Semua siswa dan siswi berjalan masuk ke dalam kelasnya masing-masing.
“Eh, Fa. Kira-kira Bapaknya seperti apa, ya?” tanya Nana pada Assyifa sambil berjalan menuju kelas mereka.
“Mana gue tahu,” tukas Assyifa memasang wajah marah. Tapi, sebenarnya itu hanya bercanda.
“Kok gitu, sih ngomongnya.”
Nana mulai cemberut karena perkataan Asssyifa yang kasar menurutnya.
Sampai di kelas, Assyifa dan Nana duduk di kursinya. Assyifa dan Nana duduk sebangku di barisan kedua.
Di depan Assyifa ada Doni selaku ketua kelas ditemani dengan Antoni teman karibnya.
Untuk di sebelah kanan Assyifa ada Juwita. Perempuan sangat centil di kelasnya. Dia duduk bersama temannya bernama Tika.
“What?!” teriak Juwita tiba-tiba membuat seluruh di kelas Assyifa terkejut bukan main.
“Lo apa-apaan, sih? Di sini gak hutan. Jangan teriak deh!” Assyifa membentak Juwita.
“Eh, maaf. Gue liat guru ganteng, sumpah.”
Juwita mengangkat tangan sambil membentuk jarinya dengan huruf V.
“Dia ngajar di kelas kita?” tanya Tika pada Juwita.
“What?!” teriak Nana. Assyifa menoleh ke arah Nana.
“Mulai,” ujarnya sambil memperingati Nana agar tidak berteriak sama seperti Juwita.
Ini kebiasaannya setelah Juwita. “Guys, dia jalan ke sini,” tutur Juwita menoleh ke arah jendela kelas.
“Ka, gimana jilbab gue? Rapi ‘kan? Gak kusut ‘kan? Bedak gue gak ketebalan ‘kan?” cecar Juwita sambil mengeluarkan bedak tabur dengan ukuran besar dari dalam tasnya.
“Bapak datang,” sahut Doni melihat ke arah pintu.
“Assalamualaikum.”
Seorang laki-laki berjalan masuk ke dalam kelas XI A IPA.
“Waalaikum salam, Pak,” jawab mereka dengan serentak.
Doni menyiapkan kelas dengan mendahulukan membaca doa dan diakhiri dengan kata ‘aamiin’ oleh semuanya.
Seorang laki-laki dewasa bertubuh tinggi tegap, berkulit putih dengan rambut lurus yang sedikit panjang, tapi tetap rapi, leher yang lebar, berdiri sambil berkacak pinggang di depan kelas.

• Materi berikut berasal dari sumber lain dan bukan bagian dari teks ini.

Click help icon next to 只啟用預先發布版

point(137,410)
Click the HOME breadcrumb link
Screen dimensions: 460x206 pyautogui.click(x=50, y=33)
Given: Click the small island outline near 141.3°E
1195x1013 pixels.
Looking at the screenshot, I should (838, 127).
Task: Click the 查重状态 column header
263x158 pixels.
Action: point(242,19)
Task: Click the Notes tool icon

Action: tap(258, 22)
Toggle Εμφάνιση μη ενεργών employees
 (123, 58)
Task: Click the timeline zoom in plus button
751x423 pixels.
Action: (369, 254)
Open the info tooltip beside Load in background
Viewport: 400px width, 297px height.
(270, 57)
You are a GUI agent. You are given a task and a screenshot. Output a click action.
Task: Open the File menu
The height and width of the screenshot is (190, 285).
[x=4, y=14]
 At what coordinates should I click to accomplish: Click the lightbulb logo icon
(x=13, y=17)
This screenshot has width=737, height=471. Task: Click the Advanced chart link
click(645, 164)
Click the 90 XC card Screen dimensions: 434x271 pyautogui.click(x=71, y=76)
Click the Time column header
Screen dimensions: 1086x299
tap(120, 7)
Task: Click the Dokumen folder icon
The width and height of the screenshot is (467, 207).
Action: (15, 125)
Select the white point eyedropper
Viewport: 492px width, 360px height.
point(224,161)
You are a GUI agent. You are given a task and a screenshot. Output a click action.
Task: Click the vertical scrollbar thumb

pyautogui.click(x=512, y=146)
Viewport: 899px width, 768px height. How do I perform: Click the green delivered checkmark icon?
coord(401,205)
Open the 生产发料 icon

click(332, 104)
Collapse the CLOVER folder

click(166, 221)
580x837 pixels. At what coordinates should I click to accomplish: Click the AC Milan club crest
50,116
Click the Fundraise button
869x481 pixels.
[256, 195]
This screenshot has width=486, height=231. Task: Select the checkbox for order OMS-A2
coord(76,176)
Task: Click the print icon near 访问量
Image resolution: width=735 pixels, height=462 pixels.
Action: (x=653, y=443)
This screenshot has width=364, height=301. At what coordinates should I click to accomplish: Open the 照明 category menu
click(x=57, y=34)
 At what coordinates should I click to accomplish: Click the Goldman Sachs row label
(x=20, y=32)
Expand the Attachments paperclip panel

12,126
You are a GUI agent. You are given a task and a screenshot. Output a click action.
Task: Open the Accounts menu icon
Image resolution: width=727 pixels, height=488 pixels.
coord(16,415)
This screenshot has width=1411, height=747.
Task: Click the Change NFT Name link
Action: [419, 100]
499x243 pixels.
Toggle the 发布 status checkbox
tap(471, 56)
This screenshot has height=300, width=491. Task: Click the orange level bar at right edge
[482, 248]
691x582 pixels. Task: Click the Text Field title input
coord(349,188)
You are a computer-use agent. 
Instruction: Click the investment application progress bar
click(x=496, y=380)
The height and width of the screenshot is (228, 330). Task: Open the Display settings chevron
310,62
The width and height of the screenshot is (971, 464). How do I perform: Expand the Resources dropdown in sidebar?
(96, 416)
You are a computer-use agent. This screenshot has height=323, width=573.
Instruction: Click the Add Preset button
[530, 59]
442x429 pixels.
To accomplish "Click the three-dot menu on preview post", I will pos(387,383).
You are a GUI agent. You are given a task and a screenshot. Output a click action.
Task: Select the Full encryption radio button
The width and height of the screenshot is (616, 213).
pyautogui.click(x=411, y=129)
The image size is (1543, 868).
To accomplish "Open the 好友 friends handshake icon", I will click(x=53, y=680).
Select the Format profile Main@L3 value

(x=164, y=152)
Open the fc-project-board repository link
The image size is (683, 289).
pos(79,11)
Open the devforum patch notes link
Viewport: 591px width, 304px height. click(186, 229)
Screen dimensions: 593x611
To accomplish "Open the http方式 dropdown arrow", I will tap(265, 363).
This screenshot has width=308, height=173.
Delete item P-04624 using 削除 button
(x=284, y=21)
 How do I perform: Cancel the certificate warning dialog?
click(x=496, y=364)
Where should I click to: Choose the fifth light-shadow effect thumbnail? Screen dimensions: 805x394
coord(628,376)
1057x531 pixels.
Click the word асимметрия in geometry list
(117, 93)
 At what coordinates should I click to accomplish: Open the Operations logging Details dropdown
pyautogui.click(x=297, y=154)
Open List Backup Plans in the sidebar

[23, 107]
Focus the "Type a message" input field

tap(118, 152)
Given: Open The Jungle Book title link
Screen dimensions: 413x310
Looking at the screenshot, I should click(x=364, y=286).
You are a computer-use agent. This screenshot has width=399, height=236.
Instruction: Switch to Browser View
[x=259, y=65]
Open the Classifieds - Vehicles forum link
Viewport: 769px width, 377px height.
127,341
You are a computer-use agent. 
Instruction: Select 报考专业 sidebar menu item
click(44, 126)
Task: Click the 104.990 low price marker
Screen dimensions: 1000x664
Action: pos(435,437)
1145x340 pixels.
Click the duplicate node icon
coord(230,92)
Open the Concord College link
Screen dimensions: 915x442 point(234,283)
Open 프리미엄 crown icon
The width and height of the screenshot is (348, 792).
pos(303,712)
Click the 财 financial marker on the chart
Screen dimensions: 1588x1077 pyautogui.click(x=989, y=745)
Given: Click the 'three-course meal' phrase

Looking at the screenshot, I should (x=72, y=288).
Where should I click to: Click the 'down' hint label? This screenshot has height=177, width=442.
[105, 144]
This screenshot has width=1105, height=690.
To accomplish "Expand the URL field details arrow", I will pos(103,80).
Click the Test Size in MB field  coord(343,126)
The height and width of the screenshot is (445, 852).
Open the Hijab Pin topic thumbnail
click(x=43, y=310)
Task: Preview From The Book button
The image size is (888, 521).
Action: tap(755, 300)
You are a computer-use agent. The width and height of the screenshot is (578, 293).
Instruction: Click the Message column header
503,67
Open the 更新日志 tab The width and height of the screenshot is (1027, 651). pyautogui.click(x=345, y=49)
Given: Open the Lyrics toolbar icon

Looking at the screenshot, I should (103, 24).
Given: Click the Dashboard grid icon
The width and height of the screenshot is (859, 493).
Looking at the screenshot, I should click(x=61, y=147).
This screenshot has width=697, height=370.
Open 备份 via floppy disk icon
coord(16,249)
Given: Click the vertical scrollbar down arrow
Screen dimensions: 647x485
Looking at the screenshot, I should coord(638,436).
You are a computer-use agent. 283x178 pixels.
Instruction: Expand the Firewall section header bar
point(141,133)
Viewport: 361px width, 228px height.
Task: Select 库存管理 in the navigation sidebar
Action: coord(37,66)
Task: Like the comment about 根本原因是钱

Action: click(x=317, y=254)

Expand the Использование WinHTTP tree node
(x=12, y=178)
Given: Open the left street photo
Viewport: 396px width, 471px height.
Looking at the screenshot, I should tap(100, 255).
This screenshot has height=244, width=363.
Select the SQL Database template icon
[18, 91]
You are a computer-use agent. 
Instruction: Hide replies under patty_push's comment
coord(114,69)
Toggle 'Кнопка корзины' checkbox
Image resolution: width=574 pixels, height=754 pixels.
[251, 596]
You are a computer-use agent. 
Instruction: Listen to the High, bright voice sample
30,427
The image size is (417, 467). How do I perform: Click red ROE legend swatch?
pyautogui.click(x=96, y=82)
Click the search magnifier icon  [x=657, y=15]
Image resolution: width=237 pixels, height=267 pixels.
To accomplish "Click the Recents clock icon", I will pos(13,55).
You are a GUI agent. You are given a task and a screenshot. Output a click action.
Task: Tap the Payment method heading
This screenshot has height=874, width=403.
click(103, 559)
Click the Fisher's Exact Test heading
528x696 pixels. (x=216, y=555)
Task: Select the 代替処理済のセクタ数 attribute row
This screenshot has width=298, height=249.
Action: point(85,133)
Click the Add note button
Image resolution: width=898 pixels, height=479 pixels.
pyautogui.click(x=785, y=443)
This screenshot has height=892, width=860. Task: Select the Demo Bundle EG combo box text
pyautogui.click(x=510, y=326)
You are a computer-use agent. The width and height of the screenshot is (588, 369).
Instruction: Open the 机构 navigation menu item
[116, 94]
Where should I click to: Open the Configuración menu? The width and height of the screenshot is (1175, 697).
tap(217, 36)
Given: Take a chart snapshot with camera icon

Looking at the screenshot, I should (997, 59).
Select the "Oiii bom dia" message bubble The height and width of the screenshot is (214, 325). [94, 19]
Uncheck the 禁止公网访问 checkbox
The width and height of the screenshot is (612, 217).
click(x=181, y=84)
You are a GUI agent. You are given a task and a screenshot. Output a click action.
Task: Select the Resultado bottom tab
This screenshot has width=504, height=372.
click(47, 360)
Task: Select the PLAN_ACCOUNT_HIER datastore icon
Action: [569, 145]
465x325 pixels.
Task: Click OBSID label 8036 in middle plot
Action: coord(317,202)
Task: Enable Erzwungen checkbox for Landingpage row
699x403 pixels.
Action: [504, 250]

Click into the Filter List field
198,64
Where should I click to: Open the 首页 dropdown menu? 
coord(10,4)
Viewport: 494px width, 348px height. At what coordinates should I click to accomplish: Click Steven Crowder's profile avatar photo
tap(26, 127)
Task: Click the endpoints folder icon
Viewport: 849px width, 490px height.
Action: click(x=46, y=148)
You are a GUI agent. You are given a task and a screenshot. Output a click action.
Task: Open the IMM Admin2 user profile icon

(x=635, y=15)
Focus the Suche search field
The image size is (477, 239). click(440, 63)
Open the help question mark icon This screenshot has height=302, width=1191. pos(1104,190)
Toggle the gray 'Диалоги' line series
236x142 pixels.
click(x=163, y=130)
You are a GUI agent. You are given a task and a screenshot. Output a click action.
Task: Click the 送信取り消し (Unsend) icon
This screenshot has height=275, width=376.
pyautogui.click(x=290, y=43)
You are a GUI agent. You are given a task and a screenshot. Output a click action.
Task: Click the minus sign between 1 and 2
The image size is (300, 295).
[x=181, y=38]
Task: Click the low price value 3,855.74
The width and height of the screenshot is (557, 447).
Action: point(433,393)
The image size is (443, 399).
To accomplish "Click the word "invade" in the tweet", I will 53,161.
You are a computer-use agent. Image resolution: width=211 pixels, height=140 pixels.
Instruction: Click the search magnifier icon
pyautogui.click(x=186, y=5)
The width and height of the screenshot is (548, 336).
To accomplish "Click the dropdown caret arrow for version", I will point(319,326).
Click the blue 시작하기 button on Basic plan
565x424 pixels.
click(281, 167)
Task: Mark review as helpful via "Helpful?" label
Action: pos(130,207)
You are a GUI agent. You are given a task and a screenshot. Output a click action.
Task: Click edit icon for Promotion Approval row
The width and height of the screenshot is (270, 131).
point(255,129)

Assyifa melirik ke arah Nana dan ternyata dia tersenyum genit ke arah guru tersebut.
Astaga, Assyifa hanya bisa menatapnya heran sambil melihat jijik ke arah Juwita yang melakukan hal yang sama seperti Nana.
Assyifa menghela napas pelan lalu bertumpu dagunya dengan satu tangan.
“Ada yang kenal saya? Atau mungkin pernah bertemu dengan saya?” tanyanya.
“Menurutku dia laki-laki biasa aja. Gak ada menarik-menariknya, tuh. Sama-sama manusia 'kan? Gak alien,” bisik Assyifa tepat di telinga Nana.
Mendengar bisikka temannya Nana melototkan matanya ke arah Assyifa karena tak percaya.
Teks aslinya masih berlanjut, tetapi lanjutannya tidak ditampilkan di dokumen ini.